It is remarkable that the Egyptian state has to be forced to spend 3 to 4% of GDP on essential socio-economic rights when other countries spend several times that amount every year.
The problem, as always, is that the people will invariably have to rely on government to transform these aspirations into concrete improvements in their standards of living, and on the courts to oversee government action. Indeed, the 1971 and 2012 constitutions both included generous rights, most of which remained theoretical. The problem was never that the list was not long enough, but that the state did not offer any effective implementation mechanisms.
The system of government
According to article 146, the president nominates his own candidate for the prime minister’s position. If that individual does not obtain confidence from parliament, the president must nominate the largest parliamentary bloc’s candidate. If that individual also does not obtain confidence, then parliament is dissolved. Previously, under the 2012 constitution, a third step allowed for parliament on its own without any involvement from the president to try to set up a government. The new two-step process as established by the 2013 draft is high risk, and clearly subject to abuse: the largest parliamentary bloc is not necessarily a majority, and so therefore one can imagine many scenarios in which that bloc’s candidate would not be granted confidence. Under the new two-step process however, parliament will be under enormous pressure to accept the nomination, given that it will not have the opportunity to form a government on its own. To make matters worse, the president has been granted the authority to choose the ministers of justice, interior and defense; worryingly, the constitution’s wording does not make it clear if these three ministers have to be granted confidence by the parliament.
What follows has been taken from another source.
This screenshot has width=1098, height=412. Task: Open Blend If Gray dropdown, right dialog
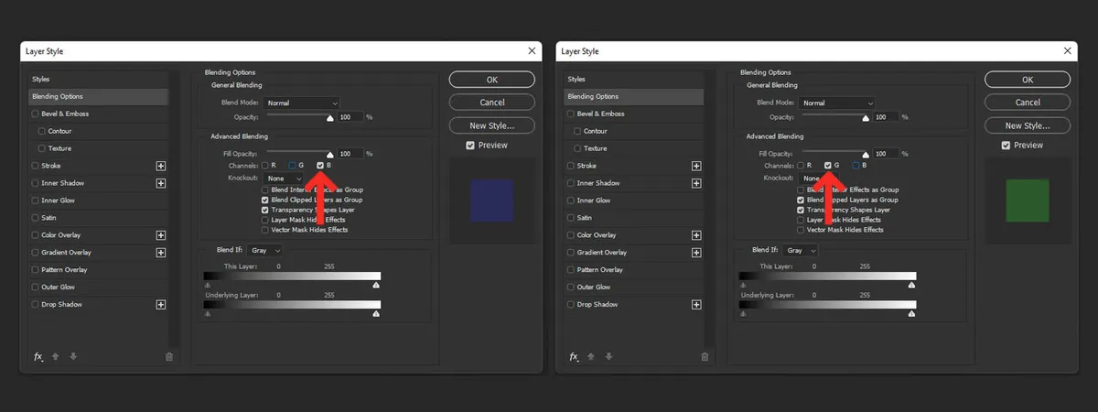[x=801, y=250]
The president maintains the power to appoint 5% of the parliament’s members (article 102), giving him a very unfair advantage at all stages of the legislative process. Under the 1971 and 2012 constitutions, this appointment power was justified on the basis that the president would only use it to ensure that minorities and vulnerable groups were properly represented in the legislature. The difficulty with that justification was always that the president was never under any constitutional obligation to use his power for that purpose, and that in any event anyone that he appointed would automatically rally to his side at crucial junctures.
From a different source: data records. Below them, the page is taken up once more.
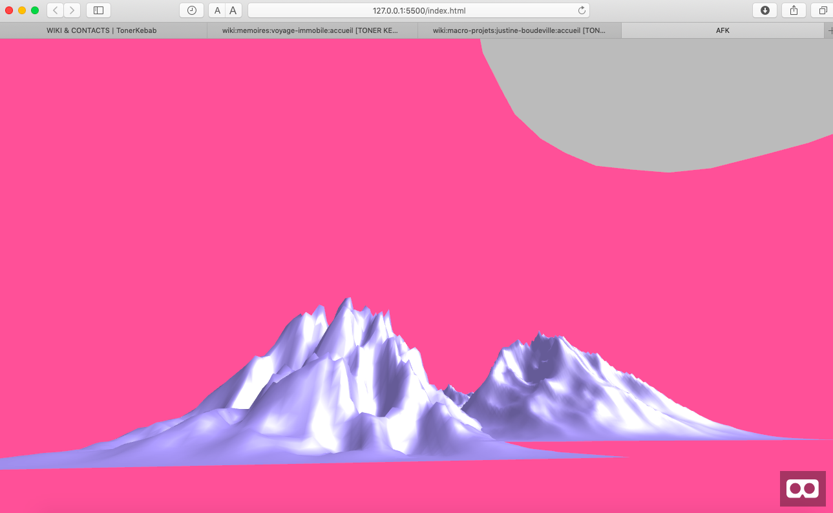Select the justine-boudeville wiki tab
The image size is (833, 513).
click(x=519, y=30)
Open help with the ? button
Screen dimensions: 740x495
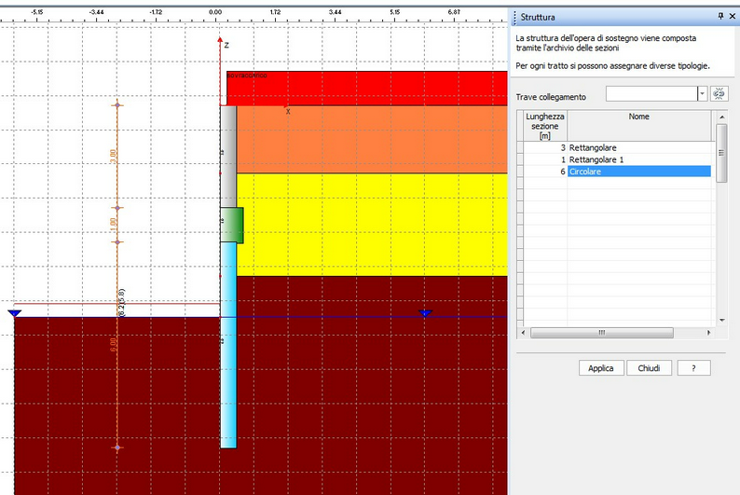click(693, 368)
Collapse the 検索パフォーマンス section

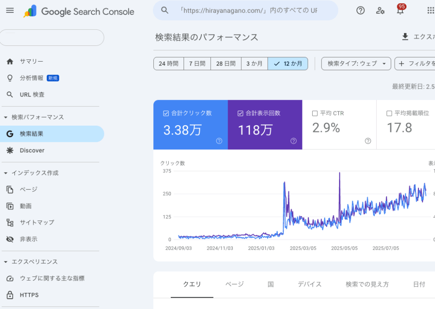pos(6,117)
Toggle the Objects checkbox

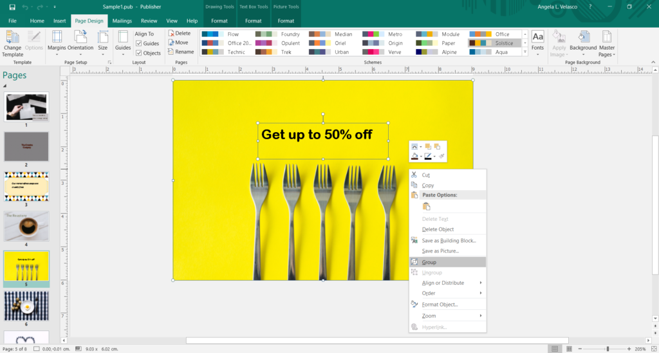point(138,53)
here has been for some time a global trend towards decentralization for a very obvious reason: it brings policy formation and democracy closer to the people, and often allows for local problems to be resolved far more efficiently than through a centralized system of government. The Egyptian state has long been heavily centralized, to the extent that governors are still appointed by the central government at the president’s discretion. The mere concept of decentralization is so alien to Egypt that many senior policy makers do not appear to understand it (the drafters of the 2012 constitution certainly did not), and are prepared to accuse its proponents of treason for even suggesting that it should be tested. The reality however is that centralization has clearly been a major contributor to Egypt’s current predicament: services in the capital and Alexandria may be bad, but they are far worse in the provinces, with no prospect of genuine improvement any time soon. And yet, despite the people’s deep dissatisfaction with their situation, they are helpless to change their situation given that local officials are appointed by Cairo and are therefore not accountable to the people who live in the provinces themselves. A common sense and very basic partial solution to this problem would have been to require for governors to be elected by the people, or at least for them to be indirectly elected by local councils.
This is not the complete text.